→ TASKS TO COMPLETE:
1. In the Jurassic World: Dominion review, where are Claire Dearing and Owen Grady living?
2. Retype the Jurassic World: Dominion review starting with "Jurassic World: Dominion is" and going on through "a real crime.".
3. Write the next part of the Jurassic World: Dominion review, beginning right after its final sentence.

### STUDY TEXT ###

Courtesy, Universal Pictures

Movie Review: Jurassic World: Dominion

15:00 June 14, 2022
By: David Vicari

The thrill really is long gone from the Jurassic Park movies. Actually, I feel Steven Spielberg's 1993 original movie is the only truly good one, and I revisit it often. It's a pretty great roller coaster ride of a movie. The rest, however, are subpar. I did kind of enjoy Jurassic World: Fallen Kingdom (2018), which most fans hated, but it was a much better made movie than its predecessor, Jurassic World (2015), and actually had a few inventive moments.

Jurassic World: Dominion is the new film, and please, for the sweet love of God, make it be the last, because this is a bloated bore. This movie actually makes dinosaurs dull! That's a real crime.

In Dominion, the destruction of Isla Nublar has caused the genetically created dinosaurs to escape into locations all over the world and to live alongside humans. Of course, they eat humans when they get the chance, and, in turn, humans hunt the dinos.

Courtesy, Universal Pictures

Former operations manager of Jurassic World, Claire Dearing (Bryce Dallas Howard) and Raptor whisperer Owen Grady (Chris Pratt) are living deep in the Sierra Nevada mountains, and are hiding the genetically created girl, Maisie (Isabella Sermon), from people who would harm her. A subplot involving an engineering corporation creating locusts the size of squirrels to monopolize the world's food supply synthetically adds the main characters from the original Jurassic Park - paleobotanist Ellie Sattler (Laura Dern), paleontologist Alan Grant (Sam Neill) and mathematician Ian Malcolm (Jeff Goldblum) - into the mix. There are a bunch of other characters too, and the film becomes a James Bond-ian globe trotting spy adventure. The cast is huge, but no one has the chance to do much. I did get an unintended laugh from a shot late in the movie which portrays a large group of the cast having their exit blocked by a carnivorous creature because the shot and the actors poses looked like the album cover of Band on the Run by Paul McCartney and Wings.

### INFORMATION ###

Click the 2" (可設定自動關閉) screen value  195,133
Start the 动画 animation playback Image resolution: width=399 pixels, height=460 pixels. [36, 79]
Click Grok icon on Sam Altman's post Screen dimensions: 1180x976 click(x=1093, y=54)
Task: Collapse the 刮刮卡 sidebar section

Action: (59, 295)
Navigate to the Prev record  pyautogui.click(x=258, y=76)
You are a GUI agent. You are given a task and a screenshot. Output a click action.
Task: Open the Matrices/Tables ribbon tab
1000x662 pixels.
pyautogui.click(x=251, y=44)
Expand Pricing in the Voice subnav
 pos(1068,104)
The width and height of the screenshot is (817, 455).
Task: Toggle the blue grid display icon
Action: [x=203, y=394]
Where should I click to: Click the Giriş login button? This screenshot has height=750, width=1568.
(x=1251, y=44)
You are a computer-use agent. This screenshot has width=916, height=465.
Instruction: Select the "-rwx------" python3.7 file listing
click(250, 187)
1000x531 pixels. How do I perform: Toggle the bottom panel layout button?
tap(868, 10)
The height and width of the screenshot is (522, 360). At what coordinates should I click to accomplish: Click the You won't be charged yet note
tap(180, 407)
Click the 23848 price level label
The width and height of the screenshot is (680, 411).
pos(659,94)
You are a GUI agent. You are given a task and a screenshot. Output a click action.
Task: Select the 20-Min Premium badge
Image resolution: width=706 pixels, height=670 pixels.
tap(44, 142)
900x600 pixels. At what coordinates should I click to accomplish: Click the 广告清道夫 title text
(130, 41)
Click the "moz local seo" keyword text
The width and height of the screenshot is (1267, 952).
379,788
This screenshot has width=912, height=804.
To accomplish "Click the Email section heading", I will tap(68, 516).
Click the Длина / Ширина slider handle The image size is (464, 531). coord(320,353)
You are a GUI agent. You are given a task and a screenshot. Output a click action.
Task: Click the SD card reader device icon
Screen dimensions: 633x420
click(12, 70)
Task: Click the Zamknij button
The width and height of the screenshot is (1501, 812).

###

→ SOLVED TASKS:
1. Deep in the Sierra Nevada mountains.

2.
Jurassic World: Dominion is the new film, and please, for the sweet love of God, make it be the last, because this is a bloated bore. This movie actually makes dinosaurs dull! That's a real crime.

3.
Both Dominion and 2015's Jurassic World were perpetrated by director Colin Trevorrow, and they have the same problems - a lousy script and lackluster direction. The screenplay here - by Trevorrow and Emily Carmichael - is a jumbled mess, and the film rambles (Two-hours and 26-minutes) and never has a clear story focus. And having the character of Ian Malcolm become a sellout is wrong and unforgivable.

The dinosaurs are superfluous to the plot. They are just there when the movie needs an action scene, but after five previous movies, these dino chase scenes are really tired. Missing is the expert execution of Spielberg at the helm, because the action scenes here are shot jittery with quick cutting, making it nearly impossible to see what is happening.

Yes, the T-Rex is here, the raptors are here, and so are other dinos from the previous films. There are also the visual callbacks to moments from the original movie. So, everything in Dominion we've seen before.